In particular, Bullock feels authentic as Danny Ocean's sibling,
and she display's her brother's smooth and low key confidence and
Clooney's unique abilities to utterly own a role with minimal performance
fuss. She's paired
exceptionally well with Blanchett, who brings an ample amount of
free-wheeling sass to her spirited role.
Stealing the movie, though, is Hathaway's unhealthily egomaniacal
and materialistic Hollywood elitist that seems like a sly wink-wink parody
of the types of deeply self-centered, attention seeking actresses that we
see grace every facet of social media on a daily basis.

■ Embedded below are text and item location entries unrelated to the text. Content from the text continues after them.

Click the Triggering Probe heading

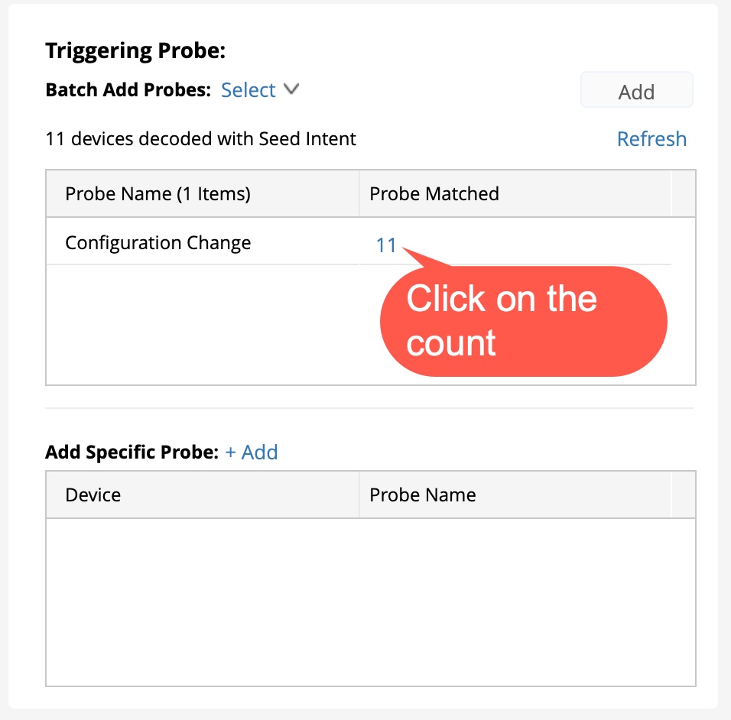(x=136, y=51)
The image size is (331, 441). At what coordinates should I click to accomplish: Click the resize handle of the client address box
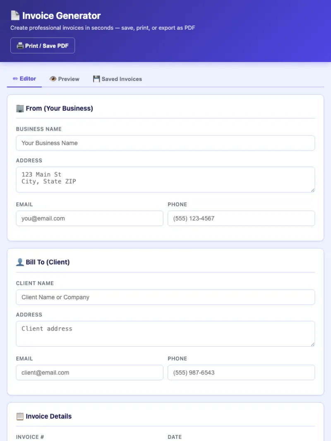[x=312, y=344]
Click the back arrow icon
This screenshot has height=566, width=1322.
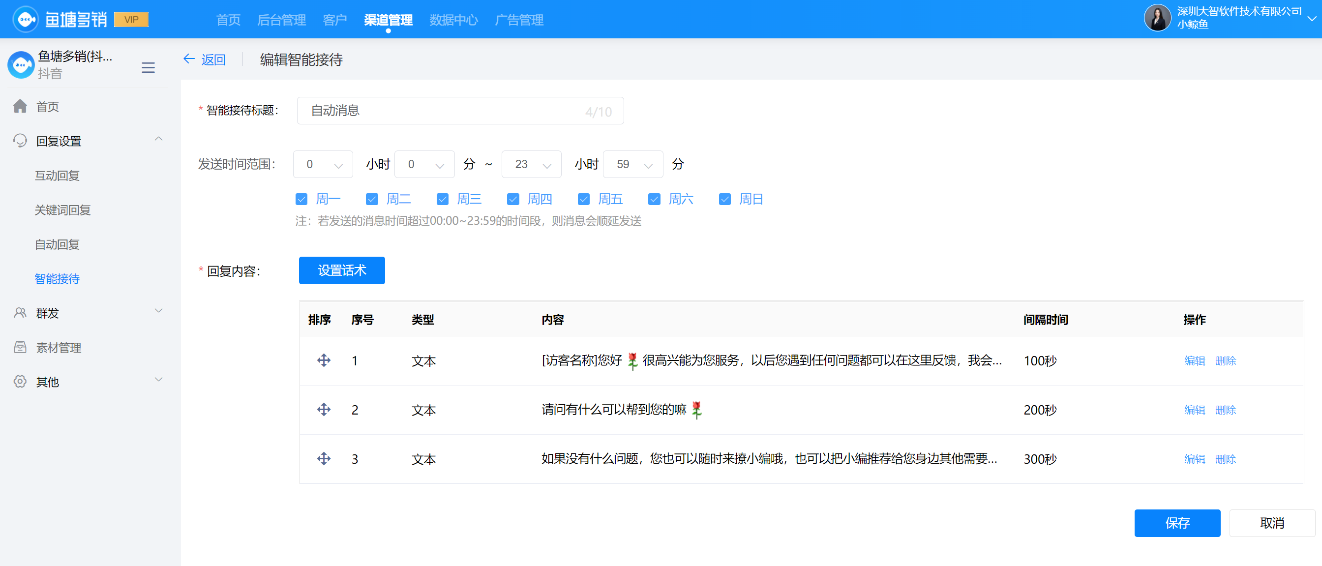(189, 59)
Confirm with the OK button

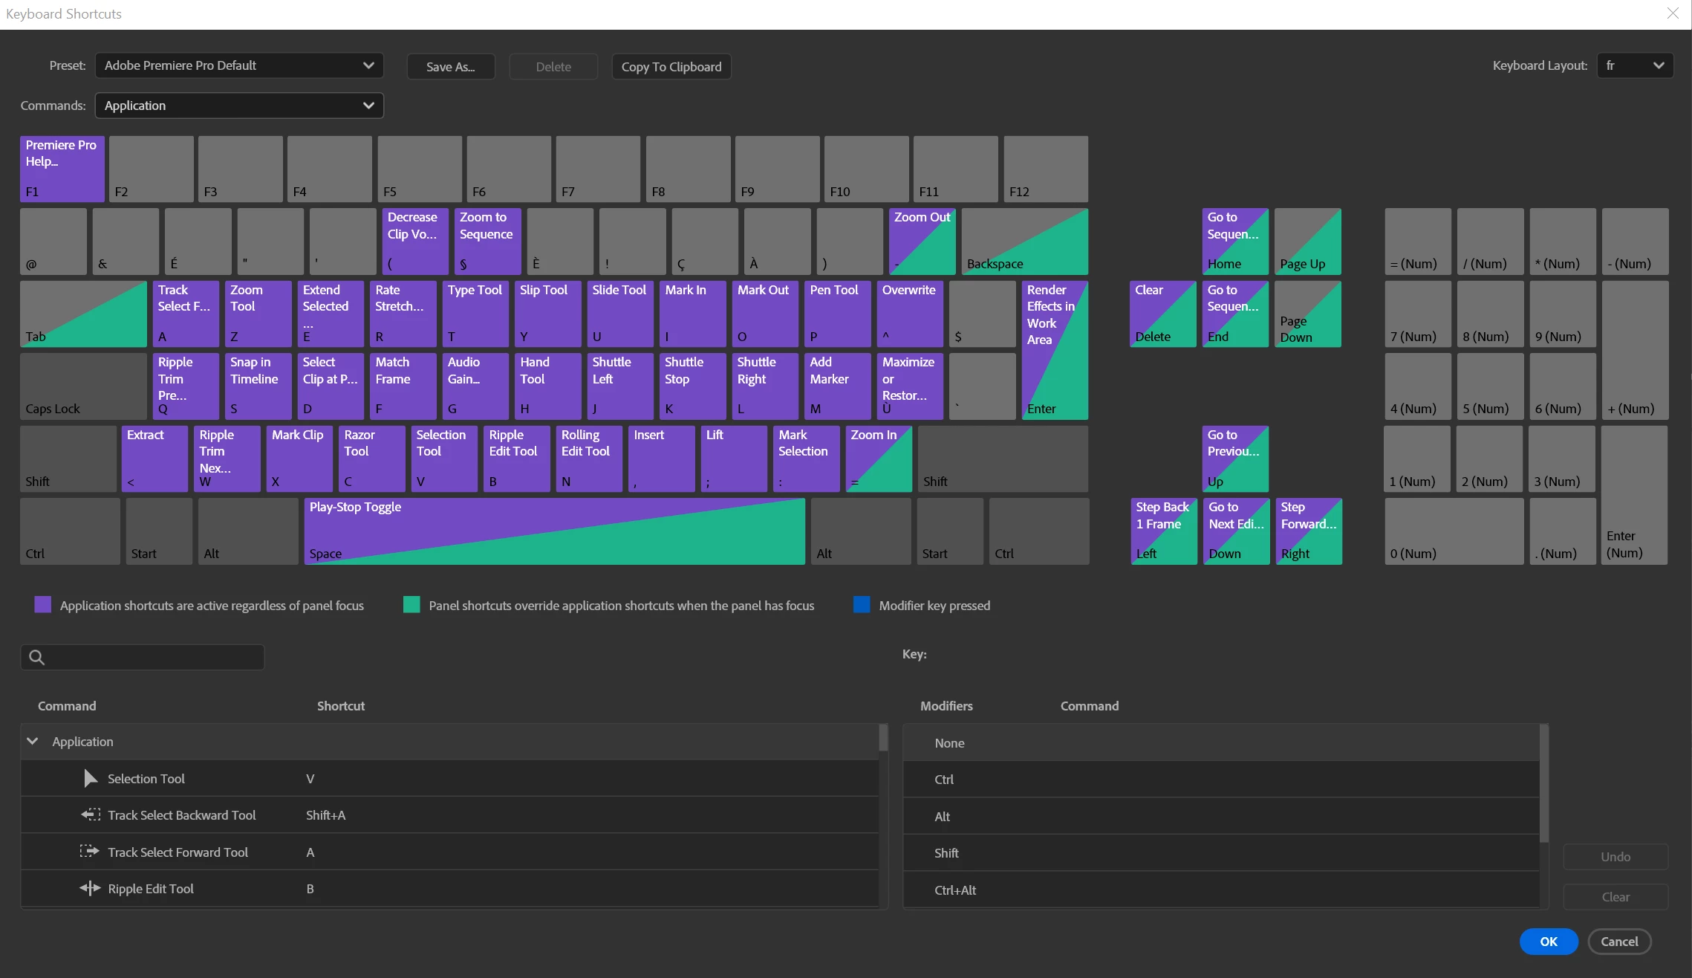click(1548, 941)

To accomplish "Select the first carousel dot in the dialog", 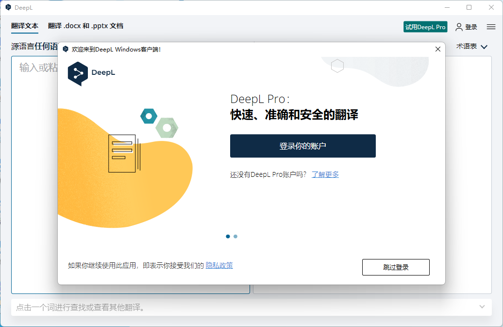I will [228, 236].
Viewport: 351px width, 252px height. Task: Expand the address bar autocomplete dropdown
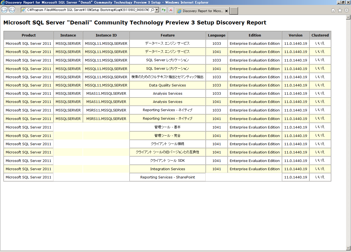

Hathaway is clearly enjoying chewing scenery here as her
pathetically uptight socialite and is OCEAN'S 8 secret performance weapon.
And this film's
central heist is pretty cool in its own way and would make Danny Ocean
blush with envy, and Ross and his screenwriters seem to be enjoying
navigating through the sheer head spinning implausibility of Debbie's
plan. The plot keeps things
moving gingerly alone and takes a few unexpected detours and twists as well
in the late stages, although I would say that OCEAN'S 8 loses narrative
steam in the third act and seems to be engaging in pure coast mode. There's also an easy claim to be made that, when all is said
and done, this film is just spinning its genre tires as leisurely as what
came before and wallows in predictable clichés and formulas (we get team
recruitment and building scenes, heist planning montages, last minute and
unforeseen heist obstacles...yadda yadda).
At the end of day, OCEAN'S 8 - in you excuse the gender
swapping of characters - is just as routine as most other male dominated
heist films out there.
Yet, there's no denying the modest pleasures to be had in seeing this celebration of its actresses and the unforced chemistry they all have here in abundance, and seeing these shifty individuals with their own unique skill sets come together for the proverbial big con and payday is unpretentious fun. OCEAN'S 8 most certainly doesn't have the dry wit, visual panache, and unpredictable caginess of Soderbergh's first film, but it successfully reignites the franchise out of long standing dormancy. I went into OCEAN'S 8 not expecting much, but emerged from it pleasantly surprised. As far as a sequel to sequels to remakes go, this is one of the better and more surprisingly enjoyable ones. Sarcasm aside and considering this male dominated genre, it's not altogether a bad thing when we get a heist film populated by a wonderful ensemble of actresses that are clearly having a ball playing off of one another that's released at the height of the summer film season when these types of films are not a dime a dozen.